Segment Open

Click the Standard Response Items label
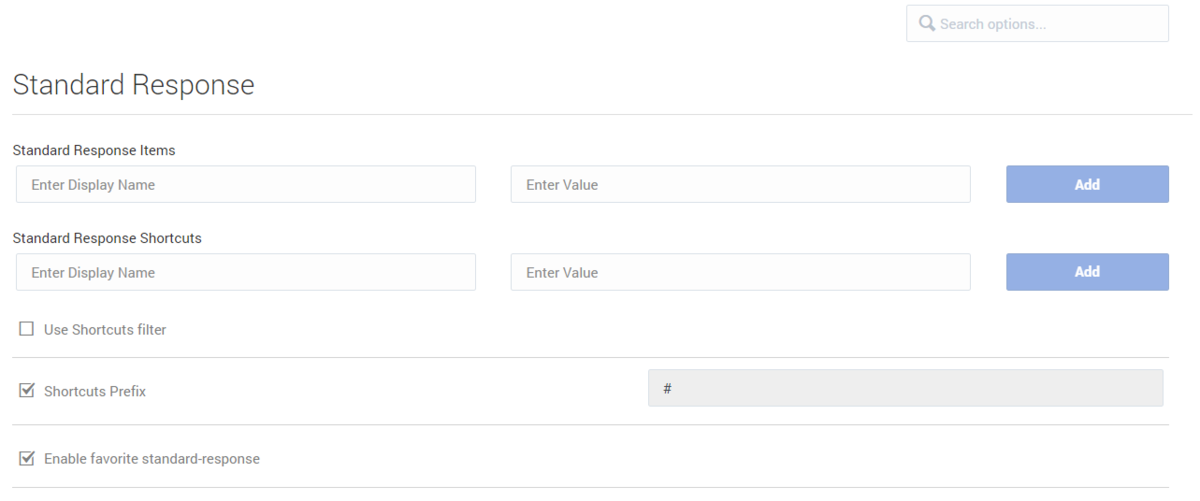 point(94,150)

Segment Closed
Segment Open

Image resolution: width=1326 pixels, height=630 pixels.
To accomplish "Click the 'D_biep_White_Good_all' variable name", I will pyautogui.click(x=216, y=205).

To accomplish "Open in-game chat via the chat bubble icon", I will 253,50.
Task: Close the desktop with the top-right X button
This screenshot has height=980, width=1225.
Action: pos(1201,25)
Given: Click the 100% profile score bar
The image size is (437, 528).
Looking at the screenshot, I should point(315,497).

Segment Closed

### Task statement
All lines of the listing that contain the word "will" should be copied out.

### Problem solution
To accomplish "Click the 'D_biep_White_Good_all' variable name", I will pyautogui.click(x=216, y=205).
To accomplish "Open in-game chat via the chat bubble icon", I will 253,50.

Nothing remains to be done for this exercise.